**Short exercise 1:**
Using the post about personality tests, say whether each statement agrees with it: (a) the writer claims to be an expert in the Enneagram; (b) the Enneagram includes nine personality points; (c) the writer refuses to share their Enneagram number. Please answer yes or no for each and quote the deciding words.
**Short exercise 2:**
In the post about personality tests, why does the writer like the newly discovered personality typing system? Answer in one to three sentences.

**Passage shown:**
##########
Accessing Your Expletives
Most of us are familiar with at least one type of personality test. The Myers-Brigg. The “Big 5”. There are tests that classify you by color. Some classify you by your general disposition with funny sounding words such as “choleric”, “phlegmatic”, etc. I have a love-hate relationship with personality tests and temperament analysis. I love that they give us language by which to grow in self-understanding and in relationship to others. I hate when they become proscriptive, prescriptive and deterministic. I am suspicious when we begin to be lazy and put off onto them the work of defining our self…giving them power to put us and all of our complexities and idiosyncrasies into a convenient…and constrictive…box.
And, don’t get me started on the scientific validity (or reliability) of these tests.
That being said, in the past couple of years I have discovered another personality typing system that has given me new language by which to grow. I like it because it is flexible and it serves to call me on my sh** and challenges me to grow (if I choose to do the work).
The Enneagram is a system that includes 9 personality points. I guess I should stop and clarify that I am NOT an expert in the Enneagram and I am SURE that some of my friends and colleagues who ARE experts will wince and grimace at some of my descriptors here.
The idea is that each of us have all nine points within us. However, there is one point from which we tend to stand and position ourselves towards the world. It is our filter through which we hear and understand our experiences.
There are several “tests” you can take to determine which Enneagram number is yours. I will tell you my number. I do not have any problem with doing so.
##########
(Element and text position data)
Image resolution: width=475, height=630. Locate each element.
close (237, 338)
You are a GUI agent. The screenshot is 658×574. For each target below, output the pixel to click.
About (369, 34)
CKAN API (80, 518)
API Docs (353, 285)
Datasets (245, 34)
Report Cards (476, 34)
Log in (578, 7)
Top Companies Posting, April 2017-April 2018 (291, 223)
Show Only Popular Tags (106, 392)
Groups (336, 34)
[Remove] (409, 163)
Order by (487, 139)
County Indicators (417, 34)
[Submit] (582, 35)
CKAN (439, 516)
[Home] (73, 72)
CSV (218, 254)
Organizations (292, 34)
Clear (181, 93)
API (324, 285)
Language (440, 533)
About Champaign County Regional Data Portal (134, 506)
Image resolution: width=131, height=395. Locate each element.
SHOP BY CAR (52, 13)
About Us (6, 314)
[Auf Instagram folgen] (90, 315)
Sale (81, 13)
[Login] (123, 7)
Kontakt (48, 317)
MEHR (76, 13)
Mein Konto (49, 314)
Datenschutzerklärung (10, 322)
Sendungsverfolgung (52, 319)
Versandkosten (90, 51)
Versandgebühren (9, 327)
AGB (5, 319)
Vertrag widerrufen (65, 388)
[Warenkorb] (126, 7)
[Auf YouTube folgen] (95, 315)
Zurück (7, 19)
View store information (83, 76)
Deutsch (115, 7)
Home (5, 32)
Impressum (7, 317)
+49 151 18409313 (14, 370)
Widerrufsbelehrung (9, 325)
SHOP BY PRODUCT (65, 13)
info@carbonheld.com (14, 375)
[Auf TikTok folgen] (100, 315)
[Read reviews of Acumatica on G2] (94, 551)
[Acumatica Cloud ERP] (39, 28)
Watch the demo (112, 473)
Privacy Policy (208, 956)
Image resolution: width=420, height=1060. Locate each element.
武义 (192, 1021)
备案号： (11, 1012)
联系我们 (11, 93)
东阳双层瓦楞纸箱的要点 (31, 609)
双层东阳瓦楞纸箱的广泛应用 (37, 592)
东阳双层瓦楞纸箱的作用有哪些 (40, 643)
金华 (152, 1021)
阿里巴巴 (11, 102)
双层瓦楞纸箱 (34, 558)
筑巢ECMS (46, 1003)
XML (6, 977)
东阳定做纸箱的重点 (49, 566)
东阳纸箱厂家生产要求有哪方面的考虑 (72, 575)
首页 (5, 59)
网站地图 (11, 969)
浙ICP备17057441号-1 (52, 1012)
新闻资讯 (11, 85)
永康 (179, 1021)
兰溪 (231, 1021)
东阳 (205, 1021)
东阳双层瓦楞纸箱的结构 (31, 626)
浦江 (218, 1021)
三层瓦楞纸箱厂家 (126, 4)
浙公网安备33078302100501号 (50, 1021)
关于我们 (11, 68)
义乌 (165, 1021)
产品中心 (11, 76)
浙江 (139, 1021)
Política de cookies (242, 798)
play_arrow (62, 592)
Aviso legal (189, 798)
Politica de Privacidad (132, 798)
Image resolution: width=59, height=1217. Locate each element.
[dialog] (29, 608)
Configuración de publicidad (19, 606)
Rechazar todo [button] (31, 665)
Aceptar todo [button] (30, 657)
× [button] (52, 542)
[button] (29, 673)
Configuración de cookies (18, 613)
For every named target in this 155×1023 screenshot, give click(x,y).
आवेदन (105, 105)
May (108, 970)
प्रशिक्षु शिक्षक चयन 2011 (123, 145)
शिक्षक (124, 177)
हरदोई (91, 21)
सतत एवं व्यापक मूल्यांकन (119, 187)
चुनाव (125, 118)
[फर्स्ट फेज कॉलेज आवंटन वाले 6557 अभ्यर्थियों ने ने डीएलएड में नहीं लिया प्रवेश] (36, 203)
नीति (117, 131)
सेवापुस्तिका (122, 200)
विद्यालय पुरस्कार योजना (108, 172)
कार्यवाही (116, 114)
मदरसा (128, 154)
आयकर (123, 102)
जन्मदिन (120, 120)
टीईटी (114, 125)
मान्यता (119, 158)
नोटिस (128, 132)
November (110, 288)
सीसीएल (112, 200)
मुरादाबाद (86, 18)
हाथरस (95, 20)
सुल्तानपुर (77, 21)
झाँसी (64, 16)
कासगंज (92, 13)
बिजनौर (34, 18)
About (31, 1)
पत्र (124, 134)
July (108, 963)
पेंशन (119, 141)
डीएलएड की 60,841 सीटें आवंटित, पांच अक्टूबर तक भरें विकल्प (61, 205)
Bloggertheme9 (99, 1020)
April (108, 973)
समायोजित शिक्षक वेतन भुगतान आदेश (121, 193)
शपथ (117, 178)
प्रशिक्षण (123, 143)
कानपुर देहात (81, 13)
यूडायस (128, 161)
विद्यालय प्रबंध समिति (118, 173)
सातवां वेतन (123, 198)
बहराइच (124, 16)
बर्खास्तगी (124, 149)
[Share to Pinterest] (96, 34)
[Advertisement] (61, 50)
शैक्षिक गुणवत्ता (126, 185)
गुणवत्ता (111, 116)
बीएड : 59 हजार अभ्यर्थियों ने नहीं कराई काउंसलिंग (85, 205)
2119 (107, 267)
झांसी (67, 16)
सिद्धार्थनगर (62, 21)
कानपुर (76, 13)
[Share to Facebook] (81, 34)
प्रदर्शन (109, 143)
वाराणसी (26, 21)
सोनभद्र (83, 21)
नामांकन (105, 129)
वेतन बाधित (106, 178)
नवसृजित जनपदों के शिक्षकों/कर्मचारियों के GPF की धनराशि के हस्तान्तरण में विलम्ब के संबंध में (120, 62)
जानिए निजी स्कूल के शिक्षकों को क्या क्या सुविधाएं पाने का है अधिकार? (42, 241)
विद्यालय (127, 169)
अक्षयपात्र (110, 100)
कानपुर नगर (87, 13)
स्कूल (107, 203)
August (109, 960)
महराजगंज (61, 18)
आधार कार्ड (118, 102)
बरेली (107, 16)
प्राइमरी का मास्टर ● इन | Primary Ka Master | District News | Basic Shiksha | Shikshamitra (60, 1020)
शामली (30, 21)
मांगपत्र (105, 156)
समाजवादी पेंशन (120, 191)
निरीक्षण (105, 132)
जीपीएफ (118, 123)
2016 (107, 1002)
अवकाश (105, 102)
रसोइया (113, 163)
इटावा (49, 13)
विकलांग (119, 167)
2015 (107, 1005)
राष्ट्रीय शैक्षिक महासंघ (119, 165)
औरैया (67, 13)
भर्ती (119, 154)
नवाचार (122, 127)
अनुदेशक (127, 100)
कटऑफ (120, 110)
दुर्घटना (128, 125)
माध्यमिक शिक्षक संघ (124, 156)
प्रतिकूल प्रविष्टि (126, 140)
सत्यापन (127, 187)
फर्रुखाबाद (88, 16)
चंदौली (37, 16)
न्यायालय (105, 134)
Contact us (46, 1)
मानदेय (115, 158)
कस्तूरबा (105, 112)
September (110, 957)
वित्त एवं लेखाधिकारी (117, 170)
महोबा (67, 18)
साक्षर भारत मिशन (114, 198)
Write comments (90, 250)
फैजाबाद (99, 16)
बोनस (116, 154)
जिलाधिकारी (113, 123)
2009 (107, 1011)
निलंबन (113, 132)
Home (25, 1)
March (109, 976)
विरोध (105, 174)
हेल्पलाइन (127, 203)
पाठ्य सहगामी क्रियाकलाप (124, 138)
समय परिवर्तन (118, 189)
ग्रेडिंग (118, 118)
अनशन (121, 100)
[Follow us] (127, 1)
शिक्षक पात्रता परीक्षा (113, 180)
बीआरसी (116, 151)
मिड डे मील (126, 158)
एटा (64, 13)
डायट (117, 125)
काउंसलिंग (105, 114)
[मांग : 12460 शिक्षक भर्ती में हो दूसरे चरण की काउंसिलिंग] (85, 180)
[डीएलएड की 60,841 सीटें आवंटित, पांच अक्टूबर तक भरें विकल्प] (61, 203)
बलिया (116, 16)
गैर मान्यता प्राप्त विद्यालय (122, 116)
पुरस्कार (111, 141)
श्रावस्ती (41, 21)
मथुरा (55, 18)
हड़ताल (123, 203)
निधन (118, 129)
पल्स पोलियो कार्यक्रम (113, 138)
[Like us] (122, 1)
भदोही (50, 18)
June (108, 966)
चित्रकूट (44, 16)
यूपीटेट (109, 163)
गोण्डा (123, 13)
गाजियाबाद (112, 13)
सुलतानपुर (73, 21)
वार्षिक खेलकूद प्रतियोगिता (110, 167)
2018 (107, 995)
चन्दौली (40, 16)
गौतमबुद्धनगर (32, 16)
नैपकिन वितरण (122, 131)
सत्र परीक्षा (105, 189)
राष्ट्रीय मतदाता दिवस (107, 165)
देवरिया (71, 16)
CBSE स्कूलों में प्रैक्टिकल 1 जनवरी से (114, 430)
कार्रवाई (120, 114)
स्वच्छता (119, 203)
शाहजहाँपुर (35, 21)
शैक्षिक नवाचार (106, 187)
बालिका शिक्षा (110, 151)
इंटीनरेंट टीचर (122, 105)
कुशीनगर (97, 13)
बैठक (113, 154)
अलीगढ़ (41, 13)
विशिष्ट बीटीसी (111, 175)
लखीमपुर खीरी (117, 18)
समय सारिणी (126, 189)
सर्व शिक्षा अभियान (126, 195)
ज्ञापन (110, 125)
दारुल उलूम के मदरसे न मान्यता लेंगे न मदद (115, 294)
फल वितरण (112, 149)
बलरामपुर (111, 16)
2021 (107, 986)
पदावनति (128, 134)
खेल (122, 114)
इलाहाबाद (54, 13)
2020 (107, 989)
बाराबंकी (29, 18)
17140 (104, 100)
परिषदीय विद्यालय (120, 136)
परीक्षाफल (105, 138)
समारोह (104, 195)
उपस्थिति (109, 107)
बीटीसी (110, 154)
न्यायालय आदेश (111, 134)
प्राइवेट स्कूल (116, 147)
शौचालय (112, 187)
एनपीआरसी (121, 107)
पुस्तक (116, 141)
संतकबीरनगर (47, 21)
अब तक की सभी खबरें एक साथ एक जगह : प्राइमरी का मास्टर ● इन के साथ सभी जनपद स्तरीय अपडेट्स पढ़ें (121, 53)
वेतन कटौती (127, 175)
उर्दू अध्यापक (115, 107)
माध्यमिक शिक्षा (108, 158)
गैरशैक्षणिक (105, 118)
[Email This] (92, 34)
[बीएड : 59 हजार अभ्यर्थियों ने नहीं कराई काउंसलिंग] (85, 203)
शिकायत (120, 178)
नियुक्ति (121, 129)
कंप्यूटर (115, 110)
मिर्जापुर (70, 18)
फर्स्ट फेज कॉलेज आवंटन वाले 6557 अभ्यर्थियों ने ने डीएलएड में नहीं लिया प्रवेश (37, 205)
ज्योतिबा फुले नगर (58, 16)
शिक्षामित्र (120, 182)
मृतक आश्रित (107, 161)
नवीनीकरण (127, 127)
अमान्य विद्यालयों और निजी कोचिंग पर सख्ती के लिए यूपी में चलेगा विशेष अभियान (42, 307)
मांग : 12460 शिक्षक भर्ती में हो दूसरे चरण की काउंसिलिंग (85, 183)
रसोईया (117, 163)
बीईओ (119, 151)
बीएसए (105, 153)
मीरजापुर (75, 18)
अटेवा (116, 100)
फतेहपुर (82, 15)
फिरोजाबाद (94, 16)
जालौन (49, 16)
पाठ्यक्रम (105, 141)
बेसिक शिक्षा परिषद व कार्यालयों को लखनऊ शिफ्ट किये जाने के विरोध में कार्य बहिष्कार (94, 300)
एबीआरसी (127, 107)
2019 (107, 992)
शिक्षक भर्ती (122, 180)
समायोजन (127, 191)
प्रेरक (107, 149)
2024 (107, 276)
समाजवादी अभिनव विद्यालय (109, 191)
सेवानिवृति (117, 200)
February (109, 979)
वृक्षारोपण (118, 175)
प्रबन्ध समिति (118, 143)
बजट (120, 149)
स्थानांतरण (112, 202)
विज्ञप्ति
##########
**Full response 1:**
(a) No: "I am NOT an expert in the Enneagram"
(b) Yes: "The Enneagram is a system that includes 9 personality points."
(c) No: "I will tell you my number."

**Full response 2:**
The writer likes it because it is flexible. It also calls the writer out and challenges the writer to grow, if the writer chooses to do the work.